▸ Texto de origem
'''

Festival de Inverno 2008


Atelier do Antigo Matadouro.

1. Exposição de objetos de som de Cidraes

Abertura da exposição Terça 1 de Julho 2008
Encerramento da exposição Domingo 3 de Agosto

2. Workshop 5 sentidos

Venha ao Atelier do Antigo Matadouro mexer no barro numa oficina relâmpago, almoçar no Flor de Sal, apreciando a culinária do Chef Deusdedith e fazer som terapêutico com os instrumentos de cerâmica de Cidraes.

Quando? Todos os sábados e domingos de Julho 2008,
dias 5, 6, 12, 13, 19, 20, 26 e 27.

11 às 13 h Oficina de modelagem "Barro Primordial"
13 às 14 30 h Almoço "sugestão do chefe" no Restaurante Flor de Sal.
14 30 às 15 30 h Oficina de som terapêutico.

Custo total por pessoa 80,00 Reais

3. Alberto Cidraes expõe "Cabeças" no Hotel Fazenda São Francisco
Abertura da exposição Terça 1 de Julho 2008
Palestra Sábado 12 de Julho 18 h: "História em imagens do trabalho de Cidraes"
Encerramento da exposição Domingo 3 de Agosto

A cabeça humana num contexto de fantasia levemente surrealista, tem sido o tema mais presente no trabalho de Cidraes, mesmo antes de em 1972, pôr pela primeira vez a mão no barro.

4. No mês de Julho os clientes do Restaurante Flor de Sal têm a opção de compra de uma ou mais peças de Cidraes com desconto de 50% no preço de catálogo.

'''

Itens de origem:
'''

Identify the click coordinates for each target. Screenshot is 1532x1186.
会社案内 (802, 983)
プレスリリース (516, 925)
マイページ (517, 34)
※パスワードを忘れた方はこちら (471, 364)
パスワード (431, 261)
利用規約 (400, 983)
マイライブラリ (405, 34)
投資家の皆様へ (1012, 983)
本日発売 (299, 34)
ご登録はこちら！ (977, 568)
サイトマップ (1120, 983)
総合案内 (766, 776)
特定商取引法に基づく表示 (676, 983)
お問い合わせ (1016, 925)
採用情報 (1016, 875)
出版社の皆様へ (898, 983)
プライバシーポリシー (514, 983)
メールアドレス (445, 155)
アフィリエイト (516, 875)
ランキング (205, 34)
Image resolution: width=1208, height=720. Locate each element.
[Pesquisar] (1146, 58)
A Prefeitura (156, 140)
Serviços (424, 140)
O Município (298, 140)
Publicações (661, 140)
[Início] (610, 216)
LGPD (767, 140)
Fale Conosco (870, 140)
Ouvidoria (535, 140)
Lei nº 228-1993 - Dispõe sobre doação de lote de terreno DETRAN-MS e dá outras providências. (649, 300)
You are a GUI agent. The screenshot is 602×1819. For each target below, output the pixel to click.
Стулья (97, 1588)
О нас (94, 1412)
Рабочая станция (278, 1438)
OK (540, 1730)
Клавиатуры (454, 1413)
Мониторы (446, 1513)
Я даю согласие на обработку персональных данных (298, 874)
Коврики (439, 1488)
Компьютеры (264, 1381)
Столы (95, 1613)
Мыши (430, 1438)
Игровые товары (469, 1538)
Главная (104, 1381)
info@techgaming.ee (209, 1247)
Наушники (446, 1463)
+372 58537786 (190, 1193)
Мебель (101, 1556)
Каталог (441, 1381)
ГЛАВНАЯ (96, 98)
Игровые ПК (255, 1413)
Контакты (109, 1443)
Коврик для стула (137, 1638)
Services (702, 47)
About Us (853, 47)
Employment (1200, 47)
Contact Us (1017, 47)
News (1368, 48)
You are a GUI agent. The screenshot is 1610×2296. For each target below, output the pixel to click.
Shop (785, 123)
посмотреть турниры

'''

▸ Tarefas a realizar
1. Traduza para o inglês esta frase do texto sobre o Festival de Inverno 2008: "A cabeça humana num contexto de fantasia levemente surrealista, tem sido o tema mais presente no trabalho de Cidraes, mesmo antes de em 1972, pôr pela primeira vez a mão no barro."
2. Retome o texto sobre o Festival de Inverno 2008 a partir da última frase apresentada.
Os itens não têm relação com o texto sobre o Festival de Inverno 2008.

▸ Respostas às tarefas
1. The human head in a context of slightly surrealist fantasy has been the most recurrent theme in Cidraes's work, even before he first put his hand to clay in 1972.

2.
Atelier do Antigo Matadouro Alto do Cajuru tel (012) 31111628 email albertocidraes@yahoo.com.br site http://cidraes.com
Restaurante Flor de Sal tel (012) 31113155
Hotel Fazenda São Francisco Rodovia Guaratinguetá-Cunha, km 26,5 tel (012) 3119 6135

O Atelier do Antigo Matadouro segura as tradições do atelier-mãe do Grupo do Matadouro de Cunha, uma cerâmica rude e simples no processo, alta na temperatura e rebelde na criatividade. Cidraes define seu trabalho como "surrealismo antropológico". Inspirado por raízes de cunho histórico da história do podia ter acontecido, cria um mundo paralelo de objetos, têcnicamente minimalistas mas povoando um espaço de fantasia que acontece no reino do abstrato. O som faz parte fundamental desse mundo, um som que não é deste mundo mas chama, atrai, capta e corporiza outros mundos que passeiam pelo vento.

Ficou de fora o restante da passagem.